Видех дивно великия разрушения Гортыни града[114], который созда царь Таврус (Taurus), дщерь Агенорову унесши Европу и именем матере своея нарече град той. Бе пониже самаго лябиринта, еже явственно показуется, что с тех камене[й] делан бе, который из того мнимаго лябиринта ломано и вожено. Пространный и красный бе град, яко столпы зело чюдные свидетелствуют, которые ради множества видятся издали, аки лес некий. Суть же и знаки падшаго некоего костела, иже прежде того великою казною соделан бе. Но паче всего дивнейший зде есть мост[115] на малой реке с великих четвероуголных каменей, которые ниже свинцом, ниже известию спаяны, однакоже толь крепко стоят, яко безо всякаго опасения по них ездят. И того же дни в вечеру в Кандию возвратихомся.
Князь[116] Кандийски и францишек Барбарий (Barbarigus), капитан, Викторин Буон, Иоанн Марко Молин, думные (sekretarze), взяв мя с собою, шли в костел, идеже отслушав обедни там же посреди костела у другаго олтаря обедню по-гречески пели; понеже давны[м]и указы прежних пап сие подкреплено и повелено, чтоб в некие празники нарочетые начало (urząd) и сего острова судии (przełożeństwo) у литоргии греческой бывали[117], еже и прочиим католиком делать безопасно и в церкви греческия без греха ходити мощно, идеже несть по обычаю римскому костела.
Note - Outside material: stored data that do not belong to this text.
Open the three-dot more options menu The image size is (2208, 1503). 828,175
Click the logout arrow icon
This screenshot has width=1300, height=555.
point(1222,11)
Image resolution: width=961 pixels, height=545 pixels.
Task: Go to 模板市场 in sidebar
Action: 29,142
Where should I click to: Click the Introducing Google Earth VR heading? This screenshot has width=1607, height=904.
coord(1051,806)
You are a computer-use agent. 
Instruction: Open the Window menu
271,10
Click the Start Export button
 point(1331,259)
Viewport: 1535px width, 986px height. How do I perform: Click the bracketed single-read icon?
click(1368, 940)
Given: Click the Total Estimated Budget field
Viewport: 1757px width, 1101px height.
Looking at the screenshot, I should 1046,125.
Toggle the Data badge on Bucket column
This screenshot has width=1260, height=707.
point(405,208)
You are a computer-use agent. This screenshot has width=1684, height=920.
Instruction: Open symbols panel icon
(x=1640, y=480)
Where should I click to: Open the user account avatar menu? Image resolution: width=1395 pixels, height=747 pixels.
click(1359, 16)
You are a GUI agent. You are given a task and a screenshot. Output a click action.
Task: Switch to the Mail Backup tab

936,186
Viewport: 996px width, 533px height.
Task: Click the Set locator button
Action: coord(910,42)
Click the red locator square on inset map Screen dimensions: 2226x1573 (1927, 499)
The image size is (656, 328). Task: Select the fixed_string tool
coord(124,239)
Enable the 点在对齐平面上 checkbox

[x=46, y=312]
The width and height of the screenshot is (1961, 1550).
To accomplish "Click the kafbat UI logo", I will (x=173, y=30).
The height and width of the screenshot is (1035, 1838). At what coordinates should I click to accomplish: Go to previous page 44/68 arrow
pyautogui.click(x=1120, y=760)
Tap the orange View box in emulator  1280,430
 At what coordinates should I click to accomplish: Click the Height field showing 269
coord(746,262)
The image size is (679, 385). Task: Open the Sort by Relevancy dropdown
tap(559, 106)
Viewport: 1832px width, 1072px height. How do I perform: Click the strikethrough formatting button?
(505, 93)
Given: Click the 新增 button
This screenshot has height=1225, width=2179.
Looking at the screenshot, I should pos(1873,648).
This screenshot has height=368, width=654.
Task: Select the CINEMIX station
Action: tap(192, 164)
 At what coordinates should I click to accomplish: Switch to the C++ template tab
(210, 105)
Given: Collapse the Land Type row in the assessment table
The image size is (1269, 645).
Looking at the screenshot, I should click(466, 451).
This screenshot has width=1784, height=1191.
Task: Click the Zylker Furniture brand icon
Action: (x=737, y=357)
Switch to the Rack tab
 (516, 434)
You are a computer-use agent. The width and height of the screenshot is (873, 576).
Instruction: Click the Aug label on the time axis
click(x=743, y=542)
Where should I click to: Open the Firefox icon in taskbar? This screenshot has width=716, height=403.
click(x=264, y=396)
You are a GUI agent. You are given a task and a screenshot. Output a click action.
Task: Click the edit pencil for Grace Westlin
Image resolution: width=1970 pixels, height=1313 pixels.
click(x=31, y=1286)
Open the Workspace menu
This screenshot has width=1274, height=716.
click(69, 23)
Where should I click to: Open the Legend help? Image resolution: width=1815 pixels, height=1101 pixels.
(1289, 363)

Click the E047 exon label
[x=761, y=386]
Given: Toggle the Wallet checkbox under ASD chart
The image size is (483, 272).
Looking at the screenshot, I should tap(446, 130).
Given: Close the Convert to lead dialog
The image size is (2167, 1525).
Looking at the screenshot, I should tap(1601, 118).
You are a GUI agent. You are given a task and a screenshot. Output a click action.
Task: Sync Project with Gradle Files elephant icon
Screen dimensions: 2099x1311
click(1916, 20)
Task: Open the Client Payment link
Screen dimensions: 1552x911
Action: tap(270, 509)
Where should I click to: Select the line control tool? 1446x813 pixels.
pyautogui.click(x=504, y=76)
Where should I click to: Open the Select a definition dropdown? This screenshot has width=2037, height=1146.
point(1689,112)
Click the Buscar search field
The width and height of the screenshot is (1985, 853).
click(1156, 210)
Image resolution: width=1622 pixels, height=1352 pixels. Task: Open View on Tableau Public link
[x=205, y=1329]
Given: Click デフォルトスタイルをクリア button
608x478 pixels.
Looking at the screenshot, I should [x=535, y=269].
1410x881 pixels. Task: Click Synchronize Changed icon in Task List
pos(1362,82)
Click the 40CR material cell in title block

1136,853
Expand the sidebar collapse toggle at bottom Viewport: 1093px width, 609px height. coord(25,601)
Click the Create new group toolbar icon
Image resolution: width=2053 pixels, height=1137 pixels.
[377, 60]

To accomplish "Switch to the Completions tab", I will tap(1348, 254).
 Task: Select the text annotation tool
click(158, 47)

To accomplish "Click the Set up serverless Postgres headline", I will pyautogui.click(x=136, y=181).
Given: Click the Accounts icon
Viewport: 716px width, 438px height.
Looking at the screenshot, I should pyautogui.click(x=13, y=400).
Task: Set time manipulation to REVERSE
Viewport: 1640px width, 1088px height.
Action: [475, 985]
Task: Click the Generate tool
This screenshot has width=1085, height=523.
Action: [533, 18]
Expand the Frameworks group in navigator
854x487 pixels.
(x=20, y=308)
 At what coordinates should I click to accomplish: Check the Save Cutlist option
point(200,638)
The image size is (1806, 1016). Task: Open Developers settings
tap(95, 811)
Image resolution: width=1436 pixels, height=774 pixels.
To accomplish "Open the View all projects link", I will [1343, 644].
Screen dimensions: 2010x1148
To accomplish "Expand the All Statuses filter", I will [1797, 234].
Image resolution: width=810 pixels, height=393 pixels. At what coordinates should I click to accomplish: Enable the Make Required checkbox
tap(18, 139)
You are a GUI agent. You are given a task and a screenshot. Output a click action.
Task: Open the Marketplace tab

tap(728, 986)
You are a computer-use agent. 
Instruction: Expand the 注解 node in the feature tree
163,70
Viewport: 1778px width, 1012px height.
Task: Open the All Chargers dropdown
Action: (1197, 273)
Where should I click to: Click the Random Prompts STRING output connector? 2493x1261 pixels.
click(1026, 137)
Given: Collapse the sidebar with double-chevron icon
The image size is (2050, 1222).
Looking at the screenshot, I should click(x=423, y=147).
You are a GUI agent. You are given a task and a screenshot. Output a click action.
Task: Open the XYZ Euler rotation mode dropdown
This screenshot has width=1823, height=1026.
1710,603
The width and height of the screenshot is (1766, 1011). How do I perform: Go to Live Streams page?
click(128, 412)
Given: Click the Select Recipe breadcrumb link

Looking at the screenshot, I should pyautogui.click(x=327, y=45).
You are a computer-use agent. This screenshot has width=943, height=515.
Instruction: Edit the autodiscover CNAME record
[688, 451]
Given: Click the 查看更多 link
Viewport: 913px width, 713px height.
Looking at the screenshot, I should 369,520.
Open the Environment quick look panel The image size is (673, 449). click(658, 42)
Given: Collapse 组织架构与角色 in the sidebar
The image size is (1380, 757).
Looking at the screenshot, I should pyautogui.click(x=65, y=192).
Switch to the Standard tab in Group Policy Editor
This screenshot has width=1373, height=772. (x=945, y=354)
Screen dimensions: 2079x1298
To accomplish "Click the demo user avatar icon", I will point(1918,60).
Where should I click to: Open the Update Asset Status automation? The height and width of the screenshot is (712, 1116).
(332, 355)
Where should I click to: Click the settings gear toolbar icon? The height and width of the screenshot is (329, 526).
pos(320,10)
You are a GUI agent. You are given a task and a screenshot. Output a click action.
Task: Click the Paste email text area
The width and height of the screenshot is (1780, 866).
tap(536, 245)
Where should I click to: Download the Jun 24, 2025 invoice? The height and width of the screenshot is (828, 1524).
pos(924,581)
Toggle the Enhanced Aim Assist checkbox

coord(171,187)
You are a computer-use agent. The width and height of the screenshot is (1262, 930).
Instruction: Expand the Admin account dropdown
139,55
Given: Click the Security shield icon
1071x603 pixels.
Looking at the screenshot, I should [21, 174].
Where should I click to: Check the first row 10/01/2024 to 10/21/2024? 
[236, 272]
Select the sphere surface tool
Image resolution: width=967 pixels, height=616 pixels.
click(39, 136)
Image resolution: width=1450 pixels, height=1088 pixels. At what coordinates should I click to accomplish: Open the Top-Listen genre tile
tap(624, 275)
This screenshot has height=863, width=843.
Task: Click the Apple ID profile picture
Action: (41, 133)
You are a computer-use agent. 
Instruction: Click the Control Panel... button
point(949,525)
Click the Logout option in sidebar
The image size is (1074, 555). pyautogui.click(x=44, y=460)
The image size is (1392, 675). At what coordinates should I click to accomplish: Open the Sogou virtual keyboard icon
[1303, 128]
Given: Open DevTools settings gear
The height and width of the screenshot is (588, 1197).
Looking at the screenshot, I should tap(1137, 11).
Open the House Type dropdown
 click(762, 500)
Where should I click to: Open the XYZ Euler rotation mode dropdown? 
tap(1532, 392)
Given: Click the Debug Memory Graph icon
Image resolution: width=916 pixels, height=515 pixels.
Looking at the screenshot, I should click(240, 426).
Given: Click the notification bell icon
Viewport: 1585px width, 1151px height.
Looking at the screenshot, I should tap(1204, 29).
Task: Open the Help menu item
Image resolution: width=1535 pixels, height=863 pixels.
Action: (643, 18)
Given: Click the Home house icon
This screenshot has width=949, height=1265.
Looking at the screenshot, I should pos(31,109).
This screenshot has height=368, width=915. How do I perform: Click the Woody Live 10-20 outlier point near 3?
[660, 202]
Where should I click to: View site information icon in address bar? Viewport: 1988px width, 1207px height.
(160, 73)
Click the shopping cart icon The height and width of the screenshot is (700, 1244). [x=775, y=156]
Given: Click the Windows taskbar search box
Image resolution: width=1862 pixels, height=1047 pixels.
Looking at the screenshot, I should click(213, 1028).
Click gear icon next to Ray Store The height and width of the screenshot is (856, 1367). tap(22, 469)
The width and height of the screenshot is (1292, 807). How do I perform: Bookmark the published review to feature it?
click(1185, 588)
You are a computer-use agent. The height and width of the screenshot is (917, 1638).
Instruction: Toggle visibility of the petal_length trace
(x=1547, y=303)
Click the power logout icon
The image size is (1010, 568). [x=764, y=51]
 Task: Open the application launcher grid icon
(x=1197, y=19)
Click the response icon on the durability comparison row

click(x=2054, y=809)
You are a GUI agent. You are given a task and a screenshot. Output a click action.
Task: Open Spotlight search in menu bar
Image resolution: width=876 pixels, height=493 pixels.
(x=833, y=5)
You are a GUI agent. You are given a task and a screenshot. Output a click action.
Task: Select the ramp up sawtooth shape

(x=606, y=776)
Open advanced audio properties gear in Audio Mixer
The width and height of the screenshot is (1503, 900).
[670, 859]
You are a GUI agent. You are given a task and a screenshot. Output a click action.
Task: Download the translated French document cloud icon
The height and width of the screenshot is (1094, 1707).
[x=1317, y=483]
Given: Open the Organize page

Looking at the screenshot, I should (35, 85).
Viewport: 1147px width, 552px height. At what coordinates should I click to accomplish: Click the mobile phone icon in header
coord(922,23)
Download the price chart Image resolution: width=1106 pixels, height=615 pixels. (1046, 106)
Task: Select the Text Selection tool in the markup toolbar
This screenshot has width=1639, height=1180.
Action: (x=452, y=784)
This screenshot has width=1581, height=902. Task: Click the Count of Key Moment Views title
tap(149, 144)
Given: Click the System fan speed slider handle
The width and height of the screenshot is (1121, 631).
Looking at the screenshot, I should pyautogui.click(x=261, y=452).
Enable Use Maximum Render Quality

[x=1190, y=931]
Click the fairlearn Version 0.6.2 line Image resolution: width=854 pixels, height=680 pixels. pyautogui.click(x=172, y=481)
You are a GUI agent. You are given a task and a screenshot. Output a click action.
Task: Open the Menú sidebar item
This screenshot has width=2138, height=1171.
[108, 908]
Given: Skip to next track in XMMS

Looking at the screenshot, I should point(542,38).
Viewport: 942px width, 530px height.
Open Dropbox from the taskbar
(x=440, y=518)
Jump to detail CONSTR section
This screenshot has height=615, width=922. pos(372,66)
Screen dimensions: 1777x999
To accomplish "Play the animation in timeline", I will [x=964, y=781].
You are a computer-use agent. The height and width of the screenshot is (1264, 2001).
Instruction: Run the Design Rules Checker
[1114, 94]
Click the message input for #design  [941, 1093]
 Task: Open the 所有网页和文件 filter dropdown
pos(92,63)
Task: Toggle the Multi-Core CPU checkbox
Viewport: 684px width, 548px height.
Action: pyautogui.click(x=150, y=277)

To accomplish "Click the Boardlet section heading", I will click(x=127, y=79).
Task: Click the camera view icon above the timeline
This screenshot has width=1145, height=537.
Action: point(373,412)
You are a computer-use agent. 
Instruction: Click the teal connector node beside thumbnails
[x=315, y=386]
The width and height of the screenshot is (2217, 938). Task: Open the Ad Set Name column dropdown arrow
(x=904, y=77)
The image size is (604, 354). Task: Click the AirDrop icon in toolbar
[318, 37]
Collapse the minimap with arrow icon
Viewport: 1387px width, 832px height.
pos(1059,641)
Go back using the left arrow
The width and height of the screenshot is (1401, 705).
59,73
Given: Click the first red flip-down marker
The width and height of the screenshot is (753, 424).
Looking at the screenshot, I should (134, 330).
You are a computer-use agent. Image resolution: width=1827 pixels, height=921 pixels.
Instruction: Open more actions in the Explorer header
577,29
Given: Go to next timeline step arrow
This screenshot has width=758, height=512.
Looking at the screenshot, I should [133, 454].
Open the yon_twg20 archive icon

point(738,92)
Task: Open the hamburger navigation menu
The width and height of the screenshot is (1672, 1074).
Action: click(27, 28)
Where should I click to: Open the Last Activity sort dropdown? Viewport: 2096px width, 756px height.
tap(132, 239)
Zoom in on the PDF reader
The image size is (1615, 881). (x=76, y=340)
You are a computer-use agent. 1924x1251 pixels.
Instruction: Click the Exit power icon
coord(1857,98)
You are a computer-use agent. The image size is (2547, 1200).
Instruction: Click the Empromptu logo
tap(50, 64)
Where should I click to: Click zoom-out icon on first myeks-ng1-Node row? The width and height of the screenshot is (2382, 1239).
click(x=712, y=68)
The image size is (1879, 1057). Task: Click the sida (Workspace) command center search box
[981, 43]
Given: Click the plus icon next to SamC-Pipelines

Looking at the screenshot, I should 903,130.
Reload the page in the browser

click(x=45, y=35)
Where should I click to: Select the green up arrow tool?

Бе ход к приходскому костелу святаго Тита[118], где его главу святую нетленну с великою верою людям показавано. После обеда бых у архиепископа, иже, за повелением престола апостольскаго, шапки (biretu) и одежд кардыналских употребляет зде в Кандии, якоже в той одежде и в костел приехал, и мощи нам святыя показа, которых зде есть зело много. Потом, обедав у Барыбарга (u Barbaryga), капитана, оттуду идохом в карабль и, безмернаго ради ветра, бехом во страсе: верви рвалися, якорь утопе, прочие извергохом, и аще бы ветр не утишился, едва бы карабль не разсыпался.
Часу[119] в другом ночи ехахом из Кандии острова ветром погожим, минухом турские островы Карпат и Род[120] и, ради нощи, не могохом их видети и внидохом в море Ликийское, а в нощи Памфилийское[121].
Часу в 19 увидехом Кипр, а к вечеру минухом остров Паф[122].
Ровно со светом, приплыхом до Лемиссу[123] (do Lemissu). Тамо прежде нас единым днем внезапу прибежали были четыре катаргии (galery) князя Флорентийскаго, град разорили, турков нечто яли, [с тридцать] побили. На брегу башня стоит, который часть от трясения земли пред коликими леты паде, некиих турков поби. Егда аз ис карабля, положения ради места, изыдох, всрете нас некий человек беснуяйся[124], зовут их тамо маслоениками (masłocznikami), имея в руках нож широкий, подобен бритве, который понеже мнил нас быти странники (а было[125] нас четыре человека), приступи и вопроси: «Что ми дадите? а я за здравие царя государя моего буду резатся»[126]. И прошал за то гроша, иже турки зовут по-своему майдын[127]. Мы, чтоб денег напрасно не трясти, сказахом ему, что лишних денег не имеем; обаче, нужды ради и то взаем, взяхом у купчины некоего италианина, который там же в Кипре обита[128] и с нами в то время был, и дахом ему, чрез толмача объявляя, что такова[го] резания видети не желаем. Но он, взяв майдын, в дву местех в груди глубоко гараздо порезася. И бе вещь страшная — столь гараздо кровь лиющаяся зрети! Иже не бе с разумом, яко и тые, которые, маслок[129] стерши в прах, пьют, лечатся водою ис трав некиих, от чего скоро живут раны, еже и в оном показася. Не дали бы ему были ничего, но нас увещева оный купец, поведая, что обыкли те неистовы христиане резати, смышляя (zmyślaiąc) беснование.